At first I didn’t want anything to do with the funeral. Neither Kate nor I were religious. She was also very private. So a public religious ceremony seemed wrong. Besides, I had more urgent things to attend to—the children’s emotional states, the bills in Kate’s name, how to structure life… Who decided funerals should be so close to death? I’ve been busy, dammit! The funeral felt like a non-urgent duty.
o I decided it should be short and sweet. Well, probably not sweet, but certainly short. I wanted to make the funeral devoid of personality and meaning. I would not give him any emotional energy. Better yet, I would choke it on emotional energy. There would be no music, as few prayers as possible and no sermons. Definitely no speeches. It wasn’t worth attention – so it wasn’t going to get any.
I told these plans to a good friend who enlightened me. “Get some music,” she said. “Go all out,” she said. “Goodbye Kate.” She was right. And despite my stubborn streak, she let me see that she was right. So, despite my reservations, I attended the funeral. Very reluctant.
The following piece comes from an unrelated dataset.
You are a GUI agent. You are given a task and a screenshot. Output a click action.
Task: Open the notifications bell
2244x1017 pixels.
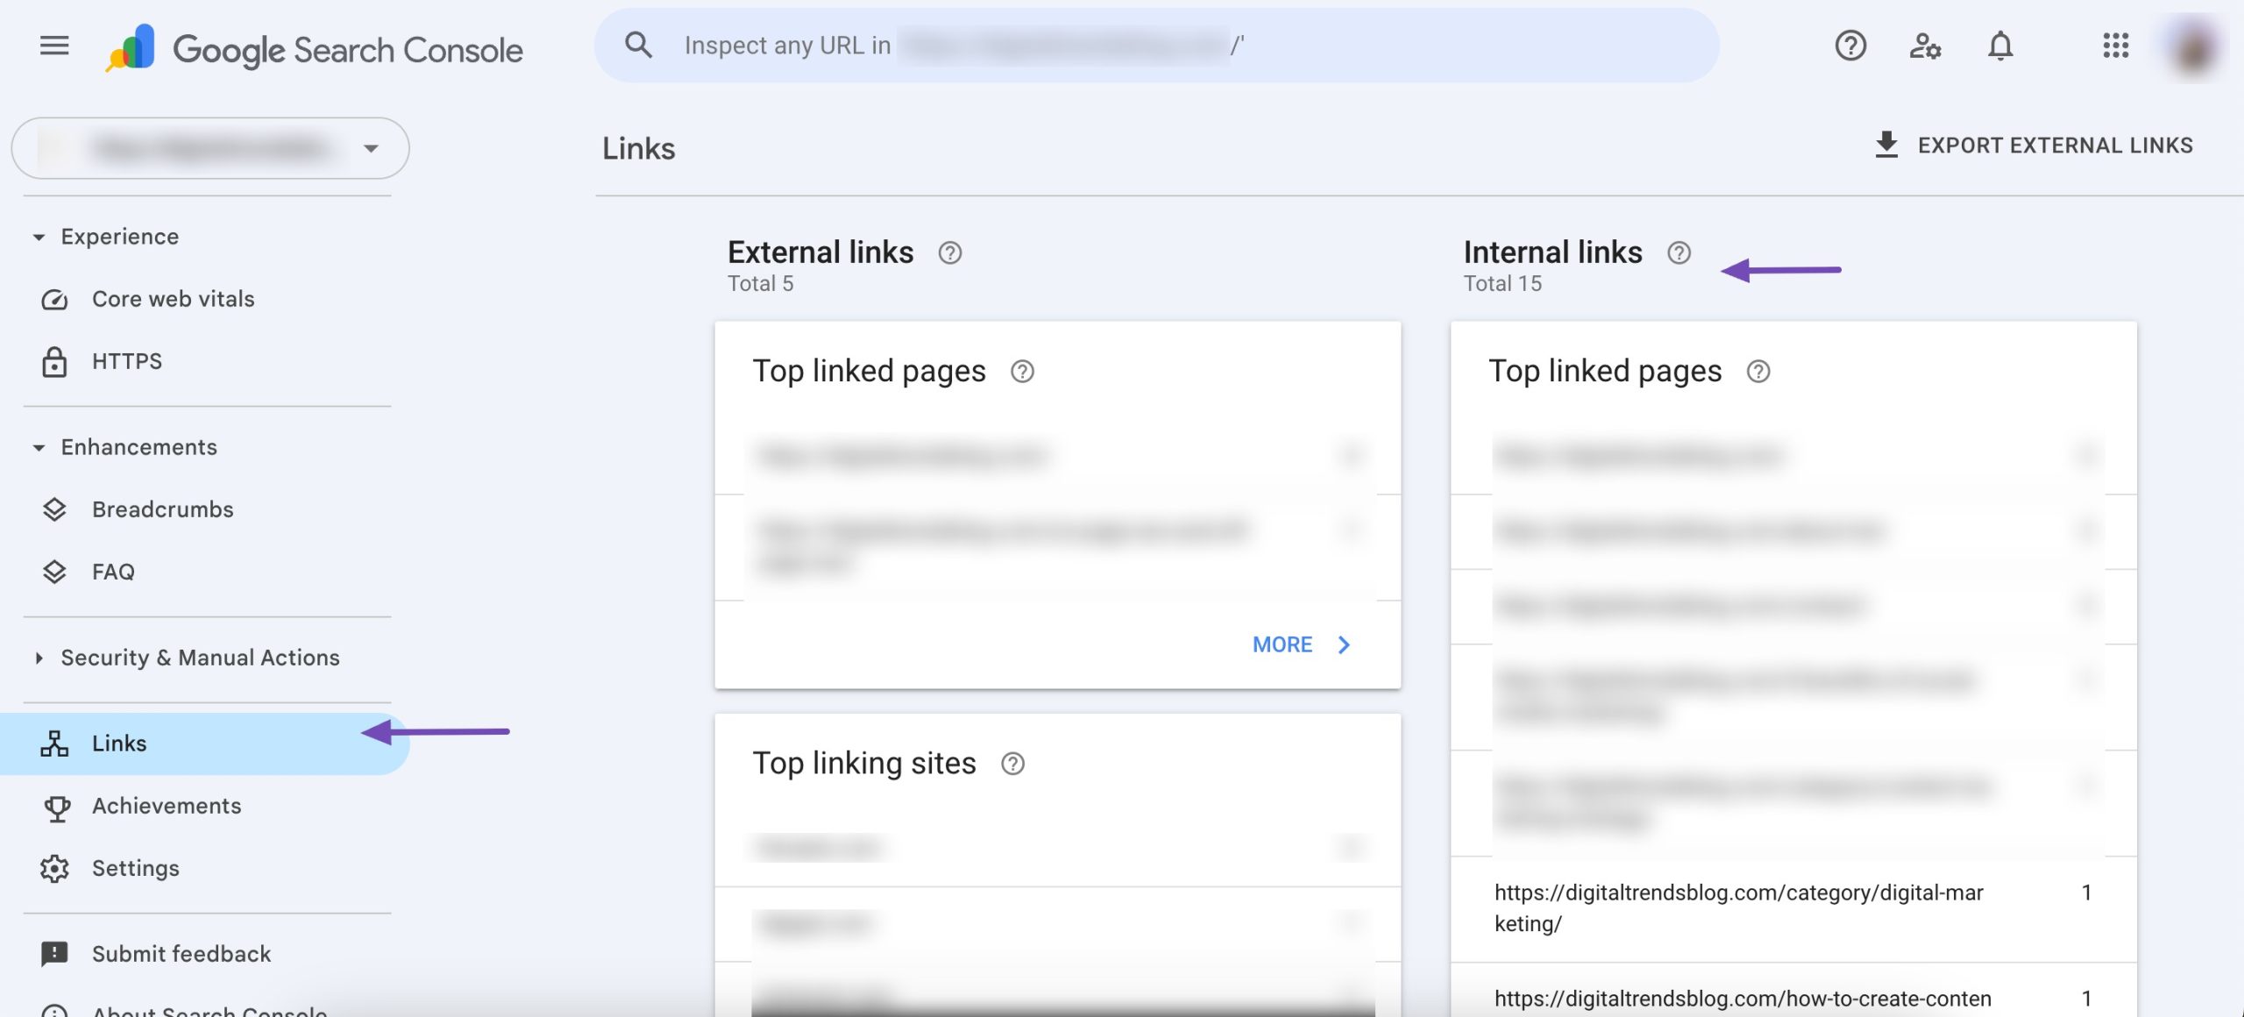point(2001,46)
I struggle with the formula of the Mass, especially funeral masses. The readings seem cliched to me, the gospel shallow. Luckily, the pastor was willing to bend the shape of the Mass. He agreed to delete the responsorial psalm. My mother recommended the readings to me – it’s handy to have a non-Pagan on hand in difficult times.
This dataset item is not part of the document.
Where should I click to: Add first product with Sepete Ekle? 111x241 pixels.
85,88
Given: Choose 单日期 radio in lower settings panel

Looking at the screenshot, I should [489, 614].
A reading from Proverbs suited Kate well. “Who finds a brave woman? It is worth more than precious gems. She is a woman of strength and dignity and is not afraid of old age. When she speaks, her words are wise and kindness is the rule of everything she says.”
I asked one of my wife’s favorite bands, I Draw Slow, to play. “Do you do funerals?” I texted. They did – or at least they did. They showed up at short notice and no questions asked, filled the church with incredible sound, and then drove off. Aren’t people amazing? At the time I was struggling to deal with people being kind to me. Her generosity was one of the hardest to deal with.
“I don’t know what I said, but I know what I sang. One of the last things Kate asked me to do was sing the theme song from the 80’s cartoonat her funeral
It all felt a bit random; Asking people to give readings, carry coffins, get the children ready for burial. But this kind of chaotic busyness probably has its perks. It’s a bit blurry when I look back. I remember worrying about my four boys. And I remember how strange and nice it was to see so many familiar faces. Especially the unexpected ones from school, college, work, past lives.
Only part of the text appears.